Signé:Metternich.
Richelieu.
Castlereagh.
Wellington.
Hardenberg.
Bernstorff.
Nesselrode.
Capodistrias.

(d) THE CONFERENCE OF LONDON (1830).

The growing symptoms of an impending break-up of the Ottoman Empire visibly extended the practical applications of the doctrine of religious liberty in the field of international politics. In emancipating the Christian feudatories of the Porte, account had to be taken of the large Moslem and Jewish minorities inhabiting those States. It was impossible to emancipate the Christians and at the same time to place non-Christians under disabilities, especially where they had governments of their own faith to whom they might appeal and who might resort to reprisals. Hence, the parity of all religions in the Levant had to be recognised.

The point first arose in the settlement of the Greek question in 1830. In this question it was not only the Moslems who had to be considered. France renounced in favour of the new Kingdom her Protectorate over the Catholics, which she derived from her capitulations with Turkey. Hence, besides the Moslems, guarantees had to be exacted for the religious liberty of Catholics in Greece. These guarantees were the subject of the third Protocol of the Conference of London, February 3, 1830. At the same time it was stipulated that there should be perfect equality for the subjects of the new State, whatever might be their religion. Neither Moslems nor Jews were expressly mentioned, but it is in virtue of this Protocol that the Jews of Greece enjoy their present status as Greek Nationals. The Jews of Greece were thus the first Jews of the Levant to be fully emancipated.

DOCUMENT.

Protocol No. 3 of the Conference held at the Foreign Office, London, on 3 February, 1830.

Present:
The Plenipotentiaries of Great Britain, France and Russia.

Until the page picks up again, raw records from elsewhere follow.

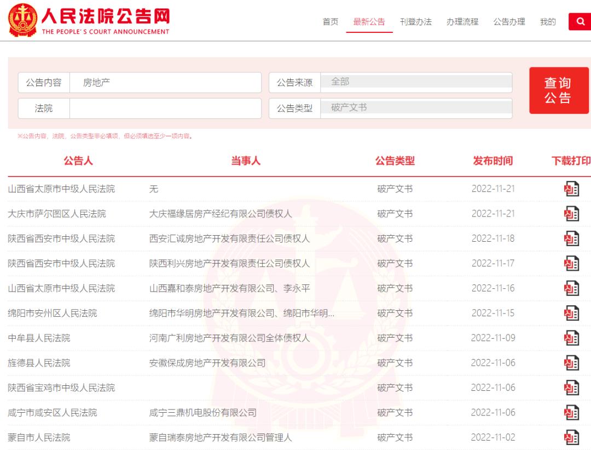Download PDF for 绵阳市安州区人民法院 announcement

tap(571, 313)
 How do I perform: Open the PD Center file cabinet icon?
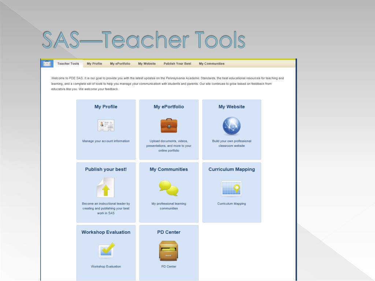(168, 251)
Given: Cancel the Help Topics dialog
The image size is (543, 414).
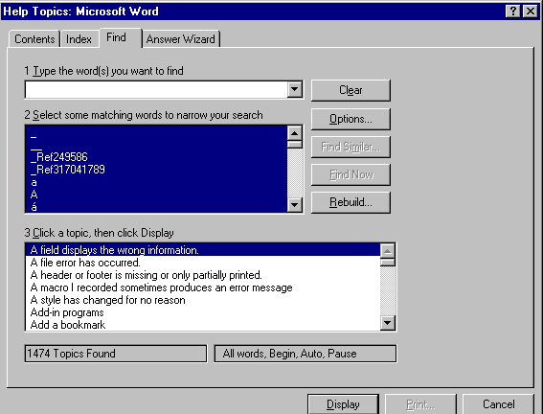Looking at the screenshot, I should [x=498, y=404].
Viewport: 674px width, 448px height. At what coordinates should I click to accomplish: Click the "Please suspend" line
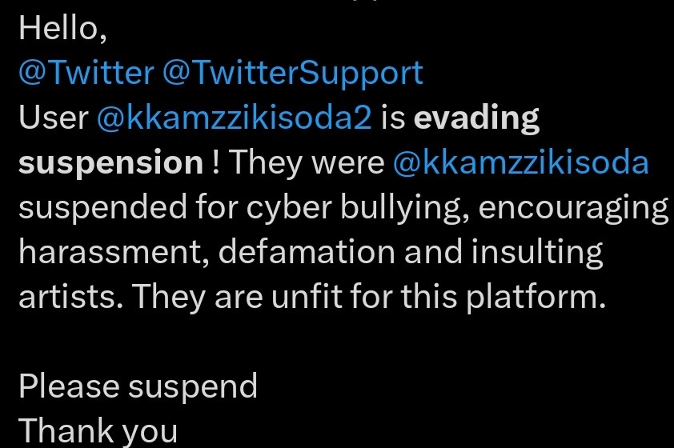tap(138, 386)
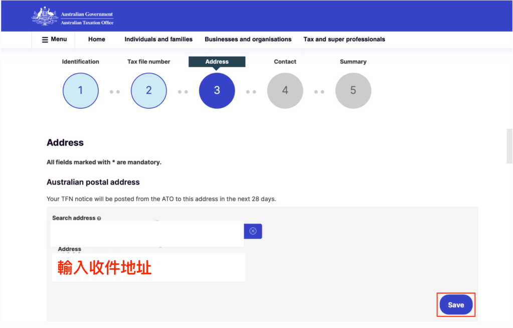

The Prince Leopold of Saxe-Coburg having been called, by the united suffrages of the three Courts of the Alliance, to the Sovreignty of Greece, the French Plenipotentiary requested the attention of the Conference to the particular situation in which his Government is placed, relative to a portion of the Greek population.

He represented that for many ages France has been entitled to exercise, in favour of the Catholics subjected to the Sultan, an especial protection, which His Most Christian Majesty deems it to be his duty to deposit at the present moment in the hands of the future Sovereign of Greece, so far as the provinces which are to form the new State are concerned; but in divesting himself of this prerogative, His Most Christian Majesty owes it to himself, and he owes it to a people who have lived so long under the protection of his ancestors, to require that the Catholics of the continent and of the islands shall find in the organization which is about to be given to Greece, guarantees which may be substituted for the influence which France has hitherto exercised in their favour.

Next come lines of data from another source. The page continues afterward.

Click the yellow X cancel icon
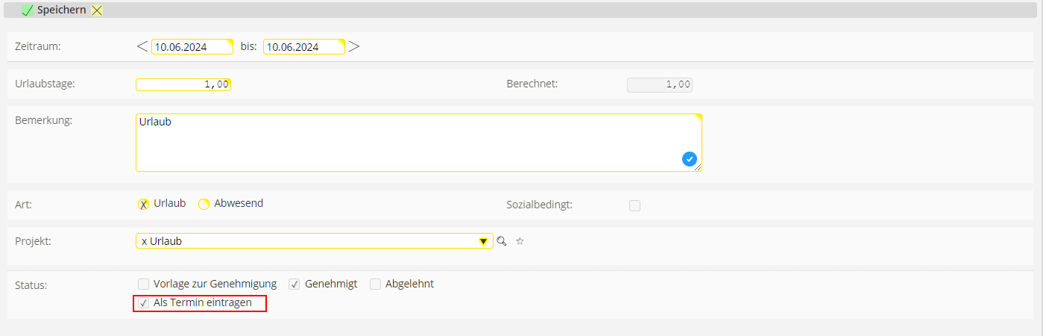click(97, 10)
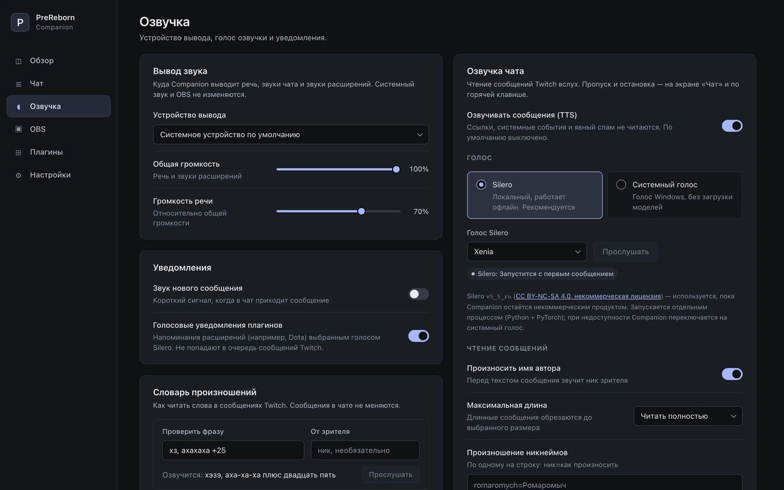Open the Читать полностью length dropdown

click(688, 416)
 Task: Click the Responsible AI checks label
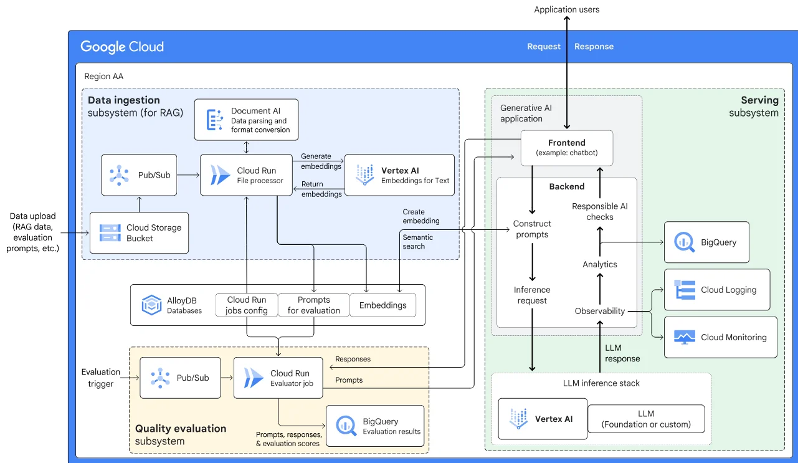point(599,211)
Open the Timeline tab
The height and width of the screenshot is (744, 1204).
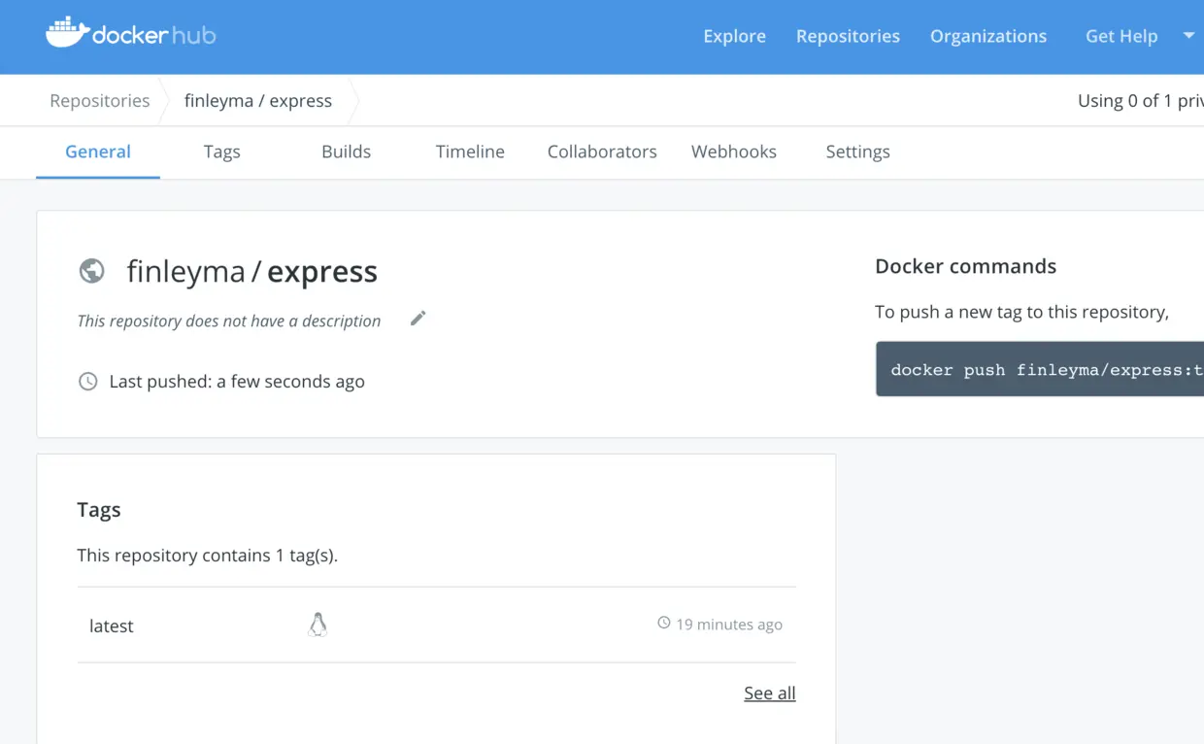470,152
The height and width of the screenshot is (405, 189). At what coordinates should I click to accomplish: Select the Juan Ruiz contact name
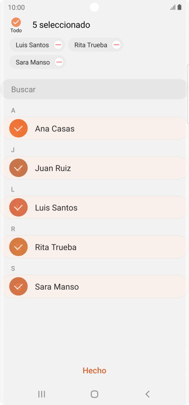[x=53, y=168]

The Plenipotentiaries of Great Britain and Russia appreciated the justice of this demand; and it was decided that the Catholic religion should enjoy in the new State the free and public exercise of its worship, that its property should be guaranteed to it, that its bishops should be maintained in the integrity of the functions, rights and privileges, which they have enjoyed under the protection of the Kings of France, and that, lastly, agreeably to the same principle, the properties belonging to the antient French Missions, or French Establishments, shall be recognized and respected.